WHAT TO WORK ON = Change "Reglement" to "Règlement" in the items below, leaving everything else unchanged, and give all the lines again.

RECORDS PROVIDED =
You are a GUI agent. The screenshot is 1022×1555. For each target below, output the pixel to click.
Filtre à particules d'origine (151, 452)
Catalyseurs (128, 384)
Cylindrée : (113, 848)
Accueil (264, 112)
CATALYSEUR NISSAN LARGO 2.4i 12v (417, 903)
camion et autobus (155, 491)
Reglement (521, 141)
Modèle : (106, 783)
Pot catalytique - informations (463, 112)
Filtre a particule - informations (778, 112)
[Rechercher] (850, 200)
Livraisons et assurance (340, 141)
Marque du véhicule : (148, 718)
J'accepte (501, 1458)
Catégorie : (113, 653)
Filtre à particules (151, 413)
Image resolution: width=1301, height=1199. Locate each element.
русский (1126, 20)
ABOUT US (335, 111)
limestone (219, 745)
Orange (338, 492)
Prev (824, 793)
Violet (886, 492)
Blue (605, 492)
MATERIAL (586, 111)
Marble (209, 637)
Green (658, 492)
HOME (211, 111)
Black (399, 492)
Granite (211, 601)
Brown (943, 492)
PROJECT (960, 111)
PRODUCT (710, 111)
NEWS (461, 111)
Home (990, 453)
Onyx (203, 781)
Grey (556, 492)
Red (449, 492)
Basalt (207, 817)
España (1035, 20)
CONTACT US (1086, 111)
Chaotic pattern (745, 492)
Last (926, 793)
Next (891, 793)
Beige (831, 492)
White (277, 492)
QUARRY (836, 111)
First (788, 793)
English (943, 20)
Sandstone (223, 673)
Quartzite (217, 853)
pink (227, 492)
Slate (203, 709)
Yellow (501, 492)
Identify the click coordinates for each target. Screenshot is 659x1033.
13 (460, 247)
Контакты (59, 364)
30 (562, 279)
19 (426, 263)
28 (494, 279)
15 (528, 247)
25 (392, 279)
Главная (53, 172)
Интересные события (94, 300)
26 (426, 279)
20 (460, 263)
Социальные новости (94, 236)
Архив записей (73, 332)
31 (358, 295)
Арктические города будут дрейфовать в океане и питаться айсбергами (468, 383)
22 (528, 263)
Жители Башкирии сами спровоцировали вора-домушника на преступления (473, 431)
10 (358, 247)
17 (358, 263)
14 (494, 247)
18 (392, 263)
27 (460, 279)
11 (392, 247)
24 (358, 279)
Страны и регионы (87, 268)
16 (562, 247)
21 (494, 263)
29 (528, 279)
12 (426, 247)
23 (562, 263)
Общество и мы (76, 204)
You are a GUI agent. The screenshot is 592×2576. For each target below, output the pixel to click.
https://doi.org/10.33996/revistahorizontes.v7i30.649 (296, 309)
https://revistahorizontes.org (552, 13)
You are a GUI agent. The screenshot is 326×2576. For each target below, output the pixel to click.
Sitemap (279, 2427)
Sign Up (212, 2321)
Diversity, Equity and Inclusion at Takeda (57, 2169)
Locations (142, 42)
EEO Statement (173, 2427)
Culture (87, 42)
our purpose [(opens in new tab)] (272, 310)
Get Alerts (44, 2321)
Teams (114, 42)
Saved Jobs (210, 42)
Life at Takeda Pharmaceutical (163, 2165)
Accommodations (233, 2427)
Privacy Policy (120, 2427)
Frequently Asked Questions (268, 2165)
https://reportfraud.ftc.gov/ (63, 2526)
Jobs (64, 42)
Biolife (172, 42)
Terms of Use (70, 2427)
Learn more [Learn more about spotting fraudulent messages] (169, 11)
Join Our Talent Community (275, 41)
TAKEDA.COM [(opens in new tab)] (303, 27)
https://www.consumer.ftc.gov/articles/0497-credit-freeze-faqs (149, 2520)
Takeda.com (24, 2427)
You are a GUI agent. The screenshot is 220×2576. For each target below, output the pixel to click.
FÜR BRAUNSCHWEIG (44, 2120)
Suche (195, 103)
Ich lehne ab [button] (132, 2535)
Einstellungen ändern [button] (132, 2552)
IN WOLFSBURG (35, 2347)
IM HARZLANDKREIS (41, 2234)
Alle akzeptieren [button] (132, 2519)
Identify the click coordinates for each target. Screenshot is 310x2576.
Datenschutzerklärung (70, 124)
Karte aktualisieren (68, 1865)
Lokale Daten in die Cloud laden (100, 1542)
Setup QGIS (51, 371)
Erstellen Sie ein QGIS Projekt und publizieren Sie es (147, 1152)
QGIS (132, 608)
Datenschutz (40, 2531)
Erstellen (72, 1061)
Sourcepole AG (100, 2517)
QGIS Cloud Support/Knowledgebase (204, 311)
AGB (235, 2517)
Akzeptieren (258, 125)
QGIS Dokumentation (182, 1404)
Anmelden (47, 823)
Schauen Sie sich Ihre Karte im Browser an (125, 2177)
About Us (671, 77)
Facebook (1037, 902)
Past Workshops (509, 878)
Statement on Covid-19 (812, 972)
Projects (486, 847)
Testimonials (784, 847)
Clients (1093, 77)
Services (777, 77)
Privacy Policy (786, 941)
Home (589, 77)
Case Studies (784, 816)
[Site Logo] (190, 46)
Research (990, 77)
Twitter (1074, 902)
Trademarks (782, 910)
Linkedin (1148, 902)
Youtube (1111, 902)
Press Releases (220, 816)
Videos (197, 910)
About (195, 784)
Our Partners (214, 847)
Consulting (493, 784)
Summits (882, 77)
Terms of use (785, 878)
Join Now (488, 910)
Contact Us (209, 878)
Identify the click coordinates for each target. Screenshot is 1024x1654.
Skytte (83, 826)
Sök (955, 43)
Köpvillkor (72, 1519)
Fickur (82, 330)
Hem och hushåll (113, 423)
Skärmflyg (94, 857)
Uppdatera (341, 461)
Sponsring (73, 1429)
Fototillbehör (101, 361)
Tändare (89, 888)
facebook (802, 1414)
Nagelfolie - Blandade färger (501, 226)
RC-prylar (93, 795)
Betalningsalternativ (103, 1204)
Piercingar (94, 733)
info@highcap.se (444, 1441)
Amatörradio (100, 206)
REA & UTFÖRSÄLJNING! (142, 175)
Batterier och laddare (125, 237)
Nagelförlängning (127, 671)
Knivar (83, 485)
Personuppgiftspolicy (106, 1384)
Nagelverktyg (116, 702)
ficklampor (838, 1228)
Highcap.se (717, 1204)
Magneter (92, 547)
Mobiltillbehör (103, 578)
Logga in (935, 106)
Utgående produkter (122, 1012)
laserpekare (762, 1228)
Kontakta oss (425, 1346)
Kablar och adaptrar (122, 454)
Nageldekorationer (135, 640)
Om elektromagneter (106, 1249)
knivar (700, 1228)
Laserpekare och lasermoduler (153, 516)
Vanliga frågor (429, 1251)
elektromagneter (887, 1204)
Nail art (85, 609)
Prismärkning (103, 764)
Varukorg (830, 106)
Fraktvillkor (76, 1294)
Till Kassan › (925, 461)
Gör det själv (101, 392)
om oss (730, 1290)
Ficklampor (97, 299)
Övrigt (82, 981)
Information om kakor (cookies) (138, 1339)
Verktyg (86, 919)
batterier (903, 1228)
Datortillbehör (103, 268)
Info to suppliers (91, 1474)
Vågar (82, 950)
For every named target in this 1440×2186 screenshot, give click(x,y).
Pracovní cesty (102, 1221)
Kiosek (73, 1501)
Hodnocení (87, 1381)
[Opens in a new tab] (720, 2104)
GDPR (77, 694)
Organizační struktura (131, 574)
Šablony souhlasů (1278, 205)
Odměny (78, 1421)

SOLUTION TO THIS EXERCISE =
You are a GUI agent. The screenshot is 1022×1555. For each target below, output the pixel to click.
Filtre à particules d'origine (151, 452)
Catalyseurs (128, 384)
Cylindrée : (113, 848)
Accueil (264, 112)
CATALYSEUR NISSAN LARGO 2.4i 12v (417, 903)
camion et autobus (155, 491)
Règlement (521, 141)
Modèle : (106, 783)
Pot catalytique - informations (463, 112)
Filtre a particule - informations (778, 112)
[Rechercher] (850, 200)
Livraisons et assurance (340, 141)
Marque du véhicule : (148, 718)
J'accepte (501, 1458)
Catégorie : (113, 653)
Filtre à particules (151, 413)
Image resolution: width=1301, height=1199. Locate each element.
русский (1126, 20)
ABOUT US (335, 111)
limestone (219, 745)
Orange (338, 492)
Prev (824, 793)
Violet (886, 492)
Blue (605, 492)
MATERIAL (586, 111)
Marble (209, 637)
Green (658, 492)
HOME (211, 111)
Black (399, 492)
Granite (211, 601)
Brown (943, 492)
PROJECT (960, 111)
PRODUCT (710, 111)
NEWS (461, 111)
Home (990, 453)
Onyx (203, 781)
Grey (556, 492)
Red (449, 492)
Basalt (207, 817)
España (1035, 20)
CONTACT US (1086, 111)
Chaotic pattern (745, 492)
Last (926, 793)
Next (891, 793)
Beige (831, 492)
White (277, 492)
QUARRY (836, 111)
First (788, 793)
English (943, 20)
Sandstone (223, 673)
Quartzite (217, 853)
pink (227, 492)
Slate (203, 709)
Yellow (501, 492)
Identify the click coordinates for each target. Screenshot is 659x1033.
13 (460, 247)
Контакты (59, 364)
30 (562, 279)
19 (426, 263)
28 (494, 279)
15 (528, 247)
25 (392, 279)
Главная (53, 172)
Интересные события (94, 300)
26 (426, 279)
20 (460, 263)
Социальные новости (94, 236)
Архив записей (73, 332)
31 (358, 295)
Арктические города будут дрейфовать в океане и питаться айсбергами (468, 383)
22 (528, 263)
Жители Башкирии сами спровоцировали вора-домушника на преступления (473, 431)
10 (358, 247)
17 (358, 263)
14 (494, 247)
18 (392, 263)
27 (460, 279)
11 (392, 247)
24 (358, 279)
Страны и регионы (87, 268)
16 (562, 247)
21 (494, 263)
29 (528, 279)
12 (426, 247)
23 (562, 263)
Общество и мы (76, 204)
You are a GUI agent. The screenshot is 592×2576. For each target below, output the pixel to click.
https://doi.org/10.33996/revistahorizontes.v7i30.649 (296, 309)
https://revistahorizontes.org (552, 13)
You are a GUI agent. The screenshot is 326×2576. For each target below, output the pixel to click.
Sitemap (279, 2427)
Sign Up (212, 2321)
Diversity, Equity and Inclusion at Takeda (57, 2169)
Locations (142, 42)
EEO Statement (173, 2427)
Culture (87, 42)
our purpose [(opens in new tab)] (272, 310)
Get Alerts (44, 2321)
Teams (114, 42)
Saved Jobs (210, 42)
Life at Takeda Pharmaceutical (163, 2165)
Accommodations (233, 2427)
Privacy Policy (120, 2427)
Frequently Asked Questions (268, 2165)
https://reportfraud.ftc.gov/ (63, 2526)
Jobs (64, 42)
Biolife (172, 42)
Terms of Use (70, 2427)
Learn more [Learn more about spotting fraudulent messages] (169, 11)
Join Our Talent Community (275, 41)
TAKEDA.COM [(opens in new tab)] (303, 27)
https://www.consumer.ftc.gov/articles/0497-credit-freeze-faqs (149, 2520)
Takeda.com (24, 2427)
You are a GUI agent. The screenshot is 220×2576. For each target below, output the pixel to click.
FÜR BRAUNSCHWEIG (44, 2120)
Suche (195, 103)
Ich lehne ab [button] (132, 2535)
Einstellungen ändern [button] (132, 2552)
IN WOLFSBURG (35, 2347)
IM HARZLANDKREIS (41, 2234)
Alle akzeptieren [button] (132, 2519)
Identify the click coordinates for each target. Screenshot is 310x2576.
Datenschutzerklärung (70, 124)
Karte aktualisieren (68, 1865)
Lokale Daten in die Cloud laden (100, 1542)
Setup QGIS (51, 371)
Erstellen Sie ein QGIS Projekt und publizieren Sie es (147, 1152)
QGIS (132, 608)
Datenschutz (40, 2531)
Erstellen (72, 1061)
Sourcepole AG (100, 2517)
QGIS Cloud Support/Knowledgebase (204, 311)
AGB (235, 2517)
Akzeptieren (258, 125)
QGIS Dokumentation (182, 1404)
Anmelden (47, 823)
Schauen Sie sich Ihre Karte im Browser an (125, 2177)
About Us (671, 77)
Facebook (1037, 902)
Past Workshops (509, 878)
Statement on Covid-19 (812, 972)
Projects (486, 847)
Testimonials (784, 847)
Clients (1093, 77)
Services (777, 77)
Privacy Policy (786, 941)
Home (589, 77)
Case Studies (784, 816)
[Site Logo] (190, 46)
Research (990, 77)
Twitter (1074, 902)
Trademarks (782, 910)
Linkedin (1148, 902)
Youtube (1111, 902)
Press Releases (220, 816)
Videos (197, 910)
About (195, 784)
Our Partners (214, 847)
Consulting (493, 784)
Summits (882, 77)
Terms of use (785, 878)
Join Now (488, 910)
Contact Us (209, 878)
Identify the click coordinates for each target. Screenshot is 1024x1654.
Skytte (83, 826)
Sök (955, 43)
Köpvillkor (72, 1519)
Fickur (82, 330)
Hem och hushåll (113, 423)
Skärmflyg (94, 857)
Uppdatera (341, 461)
Sponsring (73, 1429)
Fototillbehör (101, 361)
Tändare (89, 888)
facebook (802, 1414)
Nagelfolie - Blandade färger (501, 226)
RC-prylar (93, 795)
Betalningsalternativ (103, 1204)
Piercingar (94, 733)
info@highcap.se (444, 1441)
Amatörradio (100, 206)
REA & UTFÖRSÄLJNING! (142, 175)
Batterier och laddare (125, 237)
Nagelförlängning (127, 671)
Knivar (83, 485)
Personuppgiftspolicy (106, 1384)
Nagelverktyg (116, 702)
ficklampor (838, 1228)
Highcap.se (717, 1204)
Magneter (92, 547)
Mobiltillbehör (103, 578)
Logga in (935, 106)
Utgående produkter (122, 1012)
laserpekare (762, 1228)
Kontakta oss (425, 1346)
Kablar och adaptrar (122, 454)
Nageldekorationer (135, 640)
Om elektromagneter (106, 1249)
knivar (700, 1228)
Laserpekare och lasermoduler (153, 516)
Vanliga frågor (429, 1251)
elektromagneter (887, 1204)
Nail art (85, 609)
Prismärkning (103, 764)
Varukorg (830, 106)
Fraktvillkor (76, 1294)
Till Kassan › (925, 461)
Gör det själv (101, 392)
om oss (730, 1290)
Ficklampor (97, 299)
Övrigt (82, 981)
Information om kakor (cookies) (138, 1339)
Verktyg (86, 919)
batterier (903, 1228)
Datortillbehör (103, 268)
Info to suppliers (91, 1474)
Vågar (82, 950)
For every named target in this 1440×2186 screenshot, give click(x,y).
Pracovní cesty (102, 1221)
Kiosek (73, 1501)
Hodnocení (87, 1381)
[Opens in a new tab] (720, 2104)
GDPR (77, 694)
Organizační struktura (131, 574)
Šablony souhlasů (1278, 205)
Odměny (78, 1421)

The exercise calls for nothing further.